> Document segment:
═══
In a statement on May 8, S&P said it raised the country’s long-term sovereign rating to ‘BBB’ from ‘BBB-‘ and its short-term rating to ‘A-2’ from ‘A-3′, firming up the Philippines’ status as an investment grade sovereign.

This means the country can borrow cheaper from abroad and would become more attractive to investors that place their bets only on above-junk markets. S&P assigned a ‘stable’ outlook, thus the new rating will hold for at least the next year.

“We raised the ratings because we now believe the ongoing reforms to address shortcomings in structural, administrative, institutional, and governance areas will endure beyond the current administration. In turn, we believe the resulting gains in government revenue generation, spending efficiency, and the improvements in public debt profile and investment environment will at least be preserved in the medium term under the next administration,” said S&P credit analyst Agost Benard.

“This is based on our assessment that even though a change of administration after the presidential elections in 2016 represents some uncertainty for reforms, the risks have shifted toward maintaining the impetus and direction of the process, away from a potential reversal or abandonment of advances achieved to date,” Benard said.

Also boosting the Philippines’ credit rating is its strong external payments position that receives support from the central bank’s policy moves.
═══
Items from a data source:

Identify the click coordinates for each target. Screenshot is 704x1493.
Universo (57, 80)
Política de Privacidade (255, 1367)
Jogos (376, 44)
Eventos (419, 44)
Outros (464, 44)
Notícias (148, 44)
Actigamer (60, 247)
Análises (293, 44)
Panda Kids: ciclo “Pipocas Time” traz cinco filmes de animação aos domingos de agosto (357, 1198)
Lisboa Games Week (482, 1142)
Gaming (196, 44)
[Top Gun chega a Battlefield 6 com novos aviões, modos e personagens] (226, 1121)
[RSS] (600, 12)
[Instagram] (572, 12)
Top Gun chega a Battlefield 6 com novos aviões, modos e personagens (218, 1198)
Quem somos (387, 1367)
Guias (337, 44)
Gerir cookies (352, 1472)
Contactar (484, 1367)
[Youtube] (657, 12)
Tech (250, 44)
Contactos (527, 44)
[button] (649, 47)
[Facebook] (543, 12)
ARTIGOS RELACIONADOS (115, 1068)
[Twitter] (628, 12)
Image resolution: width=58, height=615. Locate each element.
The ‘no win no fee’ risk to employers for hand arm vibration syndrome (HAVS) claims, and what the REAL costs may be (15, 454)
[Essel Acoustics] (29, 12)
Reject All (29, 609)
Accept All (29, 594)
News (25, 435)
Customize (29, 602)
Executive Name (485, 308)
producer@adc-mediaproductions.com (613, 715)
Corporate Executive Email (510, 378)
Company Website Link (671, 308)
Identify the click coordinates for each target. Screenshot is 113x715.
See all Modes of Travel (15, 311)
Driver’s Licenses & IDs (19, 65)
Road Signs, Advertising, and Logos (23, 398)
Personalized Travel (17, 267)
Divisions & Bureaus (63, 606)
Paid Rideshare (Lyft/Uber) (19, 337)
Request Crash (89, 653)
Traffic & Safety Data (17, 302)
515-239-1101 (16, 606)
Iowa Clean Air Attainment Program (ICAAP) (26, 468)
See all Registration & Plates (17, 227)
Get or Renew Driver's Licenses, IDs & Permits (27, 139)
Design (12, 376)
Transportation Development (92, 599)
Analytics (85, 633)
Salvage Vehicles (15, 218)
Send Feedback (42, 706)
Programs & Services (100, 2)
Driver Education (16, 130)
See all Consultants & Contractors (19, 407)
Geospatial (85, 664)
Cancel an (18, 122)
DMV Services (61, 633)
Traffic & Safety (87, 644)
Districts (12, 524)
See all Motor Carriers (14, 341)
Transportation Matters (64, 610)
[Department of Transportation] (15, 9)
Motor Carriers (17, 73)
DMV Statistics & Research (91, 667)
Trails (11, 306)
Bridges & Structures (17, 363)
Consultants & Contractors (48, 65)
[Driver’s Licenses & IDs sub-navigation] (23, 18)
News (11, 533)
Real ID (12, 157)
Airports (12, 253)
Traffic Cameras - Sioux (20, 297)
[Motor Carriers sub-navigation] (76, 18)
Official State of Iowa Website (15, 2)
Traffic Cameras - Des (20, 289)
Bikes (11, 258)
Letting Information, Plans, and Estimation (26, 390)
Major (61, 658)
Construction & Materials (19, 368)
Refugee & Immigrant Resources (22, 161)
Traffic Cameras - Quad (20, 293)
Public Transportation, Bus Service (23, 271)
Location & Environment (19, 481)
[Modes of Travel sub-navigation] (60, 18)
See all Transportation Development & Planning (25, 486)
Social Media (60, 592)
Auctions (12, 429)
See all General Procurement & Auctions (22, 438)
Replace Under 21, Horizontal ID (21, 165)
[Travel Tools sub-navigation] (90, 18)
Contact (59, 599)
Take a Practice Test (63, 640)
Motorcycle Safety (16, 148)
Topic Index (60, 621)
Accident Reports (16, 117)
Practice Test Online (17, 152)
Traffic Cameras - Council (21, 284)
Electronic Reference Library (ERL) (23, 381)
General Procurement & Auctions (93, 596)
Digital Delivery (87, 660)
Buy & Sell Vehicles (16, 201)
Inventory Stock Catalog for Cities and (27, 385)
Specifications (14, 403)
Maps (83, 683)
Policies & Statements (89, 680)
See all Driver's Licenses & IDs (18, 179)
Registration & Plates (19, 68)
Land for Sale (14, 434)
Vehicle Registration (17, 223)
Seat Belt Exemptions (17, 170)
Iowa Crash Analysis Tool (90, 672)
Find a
═══
> Given exercise A:
Condense the paragraph of the Philippines credit rating text that begins "This means the country can borrow cheaper" into a short bulleted list, keeping its main facts.
> Given exercise B:
In the Philippines credit rating text, what did S&P raise the country's short-term rating to?

> Full answer A:
- The Philippines can borrow more cheaply from abroad.
- It becomes more attractive to investors who put money only into above-junk markets.
- S&P assigned a "stable" outlook.
- The new rating will therefore hold for at least the next year.

> Full answer B:
It raised the short-term rating to 'A-2' from 'A-3'.